Dennis Dechaine, appearing in court in 2012 with Steven Peterson, his defense attorney at the time, was convicted of the 1988 murder of 12-year-old Sarah Cherry. Press Herald staff photo

Dennis Dechaine, who has been locked up for more than 30 years for the murder of a 12-year-old girl, is asking the court to consider granting him an evidentiary hearing for a new trial after DNA testing last fall cast doubt on the state’s allegations against him.

Dechaine was convicted of the 1988 kidnapping and murder of Sarah Cherry, who was babysitting at a house in Bowdoin when she disappeared. Her body was found two days later in the woods three miles away, close to where Dechaine’s truck had been parked when he was picked up by police the night of the abduction.

Maine prosecutors have argued that personal items from Dechaine’s truck that were found at the house where Cherry was last seen – a notebook and a receipt with Dechaine’s name on it – link him to the crime.

However, new advanced DNA testing released in November did not find any conclusive links between Dechaine and several key DNA samples in the case.

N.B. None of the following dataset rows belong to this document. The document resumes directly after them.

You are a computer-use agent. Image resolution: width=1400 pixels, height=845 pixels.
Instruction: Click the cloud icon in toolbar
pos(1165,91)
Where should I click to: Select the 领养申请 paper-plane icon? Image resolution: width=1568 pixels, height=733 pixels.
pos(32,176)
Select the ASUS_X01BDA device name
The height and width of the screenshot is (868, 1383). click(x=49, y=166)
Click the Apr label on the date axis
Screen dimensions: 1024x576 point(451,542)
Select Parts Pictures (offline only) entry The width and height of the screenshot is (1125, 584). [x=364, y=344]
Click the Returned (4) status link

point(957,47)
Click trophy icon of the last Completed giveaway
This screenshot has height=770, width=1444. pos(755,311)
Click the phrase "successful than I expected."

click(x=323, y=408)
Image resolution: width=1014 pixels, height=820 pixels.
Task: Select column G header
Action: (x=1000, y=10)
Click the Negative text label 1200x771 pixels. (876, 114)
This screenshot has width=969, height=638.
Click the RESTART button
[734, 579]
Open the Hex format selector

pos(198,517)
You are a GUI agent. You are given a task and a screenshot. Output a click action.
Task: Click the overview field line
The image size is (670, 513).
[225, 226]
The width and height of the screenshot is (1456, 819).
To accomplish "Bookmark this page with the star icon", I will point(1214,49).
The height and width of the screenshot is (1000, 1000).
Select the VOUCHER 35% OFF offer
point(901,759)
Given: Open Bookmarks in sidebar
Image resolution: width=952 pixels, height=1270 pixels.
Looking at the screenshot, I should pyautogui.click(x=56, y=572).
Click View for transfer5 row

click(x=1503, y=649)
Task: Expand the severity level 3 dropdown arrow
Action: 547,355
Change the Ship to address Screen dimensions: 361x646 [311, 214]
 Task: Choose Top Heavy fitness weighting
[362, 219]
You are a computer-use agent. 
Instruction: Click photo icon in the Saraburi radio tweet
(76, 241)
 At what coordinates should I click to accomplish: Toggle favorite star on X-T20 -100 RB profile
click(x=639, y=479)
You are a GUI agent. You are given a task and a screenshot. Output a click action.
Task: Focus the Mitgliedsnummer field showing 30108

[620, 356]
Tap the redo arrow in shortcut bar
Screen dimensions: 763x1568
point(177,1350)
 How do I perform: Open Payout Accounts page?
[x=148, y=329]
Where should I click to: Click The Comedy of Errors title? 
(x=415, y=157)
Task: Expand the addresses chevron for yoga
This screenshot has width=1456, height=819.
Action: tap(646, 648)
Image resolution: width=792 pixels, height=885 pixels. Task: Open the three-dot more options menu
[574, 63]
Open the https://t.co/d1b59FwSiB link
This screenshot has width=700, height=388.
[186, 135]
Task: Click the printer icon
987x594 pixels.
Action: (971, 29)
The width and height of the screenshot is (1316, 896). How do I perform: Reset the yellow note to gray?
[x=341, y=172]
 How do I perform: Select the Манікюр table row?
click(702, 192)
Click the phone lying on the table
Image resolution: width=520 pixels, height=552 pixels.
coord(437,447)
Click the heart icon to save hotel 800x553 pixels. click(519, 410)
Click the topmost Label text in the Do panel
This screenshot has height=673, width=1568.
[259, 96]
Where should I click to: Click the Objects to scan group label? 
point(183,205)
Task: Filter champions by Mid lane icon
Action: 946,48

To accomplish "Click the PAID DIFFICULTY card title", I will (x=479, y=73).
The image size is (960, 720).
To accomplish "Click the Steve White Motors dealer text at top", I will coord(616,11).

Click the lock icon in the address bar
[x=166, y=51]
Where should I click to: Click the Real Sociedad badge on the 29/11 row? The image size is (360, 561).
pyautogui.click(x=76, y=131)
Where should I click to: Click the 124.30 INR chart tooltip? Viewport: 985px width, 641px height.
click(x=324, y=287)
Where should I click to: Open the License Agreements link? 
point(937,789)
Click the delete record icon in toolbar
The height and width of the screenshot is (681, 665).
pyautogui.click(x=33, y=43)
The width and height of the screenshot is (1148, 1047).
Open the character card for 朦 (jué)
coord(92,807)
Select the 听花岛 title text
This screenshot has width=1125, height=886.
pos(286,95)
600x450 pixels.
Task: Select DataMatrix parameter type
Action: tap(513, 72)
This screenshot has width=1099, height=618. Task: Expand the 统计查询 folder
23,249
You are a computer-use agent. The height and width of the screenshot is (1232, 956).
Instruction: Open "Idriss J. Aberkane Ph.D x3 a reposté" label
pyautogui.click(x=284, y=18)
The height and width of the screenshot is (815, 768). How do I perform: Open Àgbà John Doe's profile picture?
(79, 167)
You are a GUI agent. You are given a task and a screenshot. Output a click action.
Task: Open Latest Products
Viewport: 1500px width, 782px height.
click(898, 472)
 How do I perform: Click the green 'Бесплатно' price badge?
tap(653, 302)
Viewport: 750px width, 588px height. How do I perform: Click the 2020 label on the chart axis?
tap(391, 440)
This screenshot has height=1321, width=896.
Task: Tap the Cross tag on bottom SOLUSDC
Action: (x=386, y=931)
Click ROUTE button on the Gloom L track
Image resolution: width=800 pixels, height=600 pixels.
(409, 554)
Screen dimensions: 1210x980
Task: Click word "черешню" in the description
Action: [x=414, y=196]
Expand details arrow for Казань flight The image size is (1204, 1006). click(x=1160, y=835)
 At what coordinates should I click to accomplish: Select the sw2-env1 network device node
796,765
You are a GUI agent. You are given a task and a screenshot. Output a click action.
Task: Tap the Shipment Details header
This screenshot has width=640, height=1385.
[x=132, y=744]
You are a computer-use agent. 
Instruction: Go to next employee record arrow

His attorney, John Nale, is hoping that new evidence will compel a judge to order a hearing where he can argue it merits a new trial. Nale filed a memo in Knox County Superior Court Wednesday asking the judge to schedule an evidentiary hearing to consider the new testing.

“It is the lack of DNA evidence, together with the lack of all other physical trace evidence, that Mr. Dechaine maintains his innocence and believes a Maine jury would render a different verdict after hearing the evidence being presented herein,” Nale wrote.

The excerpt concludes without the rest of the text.